Material for the task:
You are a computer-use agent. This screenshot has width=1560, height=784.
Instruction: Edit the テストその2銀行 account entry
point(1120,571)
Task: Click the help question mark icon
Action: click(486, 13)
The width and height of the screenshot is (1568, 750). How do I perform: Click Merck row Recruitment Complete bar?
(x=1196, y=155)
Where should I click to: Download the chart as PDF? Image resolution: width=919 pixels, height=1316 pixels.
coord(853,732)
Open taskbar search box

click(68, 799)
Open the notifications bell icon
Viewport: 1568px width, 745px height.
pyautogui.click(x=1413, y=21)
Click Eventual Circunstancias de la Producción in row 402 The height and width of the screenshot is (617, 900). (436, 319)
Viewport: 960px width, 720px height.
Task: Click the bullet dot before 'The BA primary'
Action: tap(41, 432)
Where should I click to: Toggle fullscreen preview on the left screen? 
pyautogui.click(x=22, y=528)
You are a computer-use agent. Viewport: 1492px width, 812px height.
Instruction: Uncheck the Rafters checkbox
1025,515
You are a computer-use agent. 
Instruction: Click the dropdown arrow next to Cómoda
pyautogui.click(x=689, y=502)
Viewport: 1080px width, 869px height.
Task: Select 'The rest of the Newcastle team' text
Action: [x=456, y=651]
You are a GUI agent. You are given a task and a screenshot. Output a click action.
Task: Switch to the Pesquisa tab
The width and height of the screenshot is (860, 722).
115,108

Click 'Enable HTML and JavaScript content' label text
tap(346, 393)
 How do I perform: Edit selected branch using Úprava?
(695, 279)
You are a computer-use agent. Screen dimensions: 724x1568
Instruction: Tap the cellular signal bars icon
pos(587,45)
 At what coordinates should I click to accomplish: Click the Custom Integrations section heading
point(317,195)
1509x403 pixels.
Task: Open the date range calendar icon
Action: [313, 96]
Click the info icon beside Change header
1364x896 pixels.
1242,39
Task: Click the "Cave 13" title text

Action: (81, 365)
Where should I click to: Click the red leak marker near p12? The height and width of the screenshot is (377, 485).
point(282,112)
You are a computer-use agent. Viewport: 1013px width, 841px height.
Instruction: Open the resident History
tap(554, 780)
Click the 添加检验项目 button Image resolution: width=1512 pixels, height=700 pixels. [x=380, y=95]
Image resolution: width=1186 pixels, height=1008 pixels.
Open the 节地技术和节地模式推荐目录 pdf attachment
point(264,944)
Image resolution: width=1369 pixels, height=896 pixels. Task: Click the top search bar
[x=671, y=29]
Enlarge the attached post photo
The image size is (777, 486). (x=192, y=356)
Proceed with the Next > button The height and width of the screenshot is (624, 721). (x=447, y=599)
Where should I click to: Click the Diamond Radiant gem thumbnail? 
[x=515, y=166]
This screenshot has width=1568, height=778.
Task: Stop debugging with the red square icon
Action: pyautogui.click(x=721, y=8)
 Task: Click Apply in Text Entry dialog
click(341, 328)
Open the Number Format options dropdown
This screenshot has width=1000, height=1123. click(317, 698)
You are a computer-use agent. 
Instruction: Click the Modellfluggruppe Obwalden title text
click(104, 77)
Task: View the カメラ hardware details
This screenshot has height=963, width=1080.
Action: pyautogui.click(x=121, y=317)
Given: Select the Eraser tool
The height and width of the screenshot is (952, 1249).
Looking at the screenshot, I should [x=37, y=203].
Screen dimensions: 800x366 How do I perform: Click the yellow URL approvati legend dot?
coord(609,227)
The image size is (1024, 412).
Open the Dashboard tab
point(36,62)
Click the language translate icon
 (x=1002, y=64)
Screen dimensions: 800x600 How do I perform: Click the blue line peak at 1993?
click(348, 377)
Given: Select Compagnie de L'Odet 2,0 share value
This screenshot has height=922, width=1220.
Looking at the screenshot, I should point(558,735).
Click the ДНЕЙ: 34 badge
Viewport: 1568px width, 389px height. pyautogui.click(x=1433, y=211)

Work to complete: Write out the listing above, keeping every word exactly.

Result of the task:
You are a computer-use agent. This screenshot has width=1560, height=784.
Instruction: Edit the テストその2銀行 account entry
point(1120,571)
Task: Click the help question mark icon
Action: click(486, 13)
The width and height of the screenshot is (1568, 750). How do I perform: Click Merck row Recruitment Complete bar?
(x=1196, y=155)
Where should I click to: Download the chart as PDF? Image resolution: width=919 pixels, height=1316 pixels.
coord(853,732)
Open taskbar search box

click(68, 799)
Open the notifications bell icon
Viewport: 1568px width, 745px height.
pyautogui.click(x=1413, y=21)
Click Eventual Circunstancias de la Producción in row 402 The height and width of the screenshot is (617, 900). (436, 319)
Viewport: 960px width, 720px height.
Task: Click the bullet dot before 'The BA primary'
Action: tap(41, 432)
Where should I click to: Toggle fullscreen preview on the left screen? 
pyautogui.click(x=22, y=528)
You are a computer-use agent. Viewport: 1492px width, 812px height.
Instruction: Uncheck the Rafters checkbox
1025,515
You are a computer-use agent. 
Instruction: Click the dropdown arrow next to Cómoda
pyautogui.click(x=689, y=502)
Viewport: 1080px width, 869px height.
Task: Select 'The rest of the Newcastle team' text
Action: [x=456, y=651]
You are a GUI agent. You are given a task and a screenshot. Output a click action.
Task: Switch to the Pesquisa tab
The width and height of the screenshot is (860, 722).
115,108

Click 'Enable HTML and JavaScript content' label text
tap(346, 393)
 How do I perform: Edit selected branch using Úprava?
(695, 279)
You are a computer-use agent. Screen dimensions: 724x1568
Instruction: Tap the cellular signal bars icon
pos(587,45)
 At what coordinates should I click to accomplish: Click the Custom Integrations section heading
point(317,195)
1509x403 pixels.
Task: Open the date range calendar icon
Action: [313, 96]
Click the info icon beside Change header
1364x896 pixels.
1242,39
Task: Click the "Cave 13" title text

Action: (81, 365)
Where should I click to: Click the red leak marker near p12? The height and width of the screenshot is (377, 485).
point(282,112)
You are a computer-use agent. Viewport: 1013px width, 841px height.
Instruction: Open the resident History
tap(554, 780)
Click the 添加检验项目 button Image resolution: width=1512 pixels, height=700 pixels. [x=380, y=95]
Image resolution: width=1186 pixels, height=1008 pixels.
Open the 节地技术和节地模式推荐目录 pdf attachment
point(264,944)
Image resolution: width=1369 pixels, height=896 pixels. Task: Click the top search bar
[x=671, y=29]
Enlarge the attached post photo
The image size is (777, 486). (x=192, y=356)
Proceed with the Next > button The height and width of the screenshot is (624, 721). (x=447, y=599)
Where should I click to: Click the Diamond Radiant gem thumbnail? 
[x=515, y=166]
This screenshot has width=1568, height=778.
Task: Stop debugging with the red square icon
Action: pyautogui.click(x=721, y=8)
 Task: Click Apply in Text Entry dialog
click(341, 328)
Open the Number Format options dropdown
This screenshot has width=1000, height=1123. click(317, 698)
You are a computer-use agent. 
Instruction: Click the Modellfluggruppe Obwalden title text
click(104, 77)
Task: View the カメラ hardware details
This screenshot has height=963, width=1080.
Action: pyautogui.click(x=121, y=317)
Given: Select the Eraser tool
The height and width of the screenshot is (952, 1249).
Looking at the screenshot, I should [x=37, y=203].
Screen dimensions: 800x366 How do I perform: Click the yellow URL approvati legend dot?
coord(609,227)
The image size is (1024, 412).
Open the Dashboard tab
point(36,62)
Click the language translate icon
 (x=1002, y=64)
Screen dimensions: 800x600 How do I perform: Click the blue line peak at 1993?
click(348, 377)
Given: Select Compagnie de L'Odet 2,0 share value
This screenshot has height=922, width=1220.
Looking at the screenshot, I should point(558,735).
Click the ДНЕЙ: 34 badge
Viewport: 1568px width, 389px height. pyautogui.click(x=1433, y=211)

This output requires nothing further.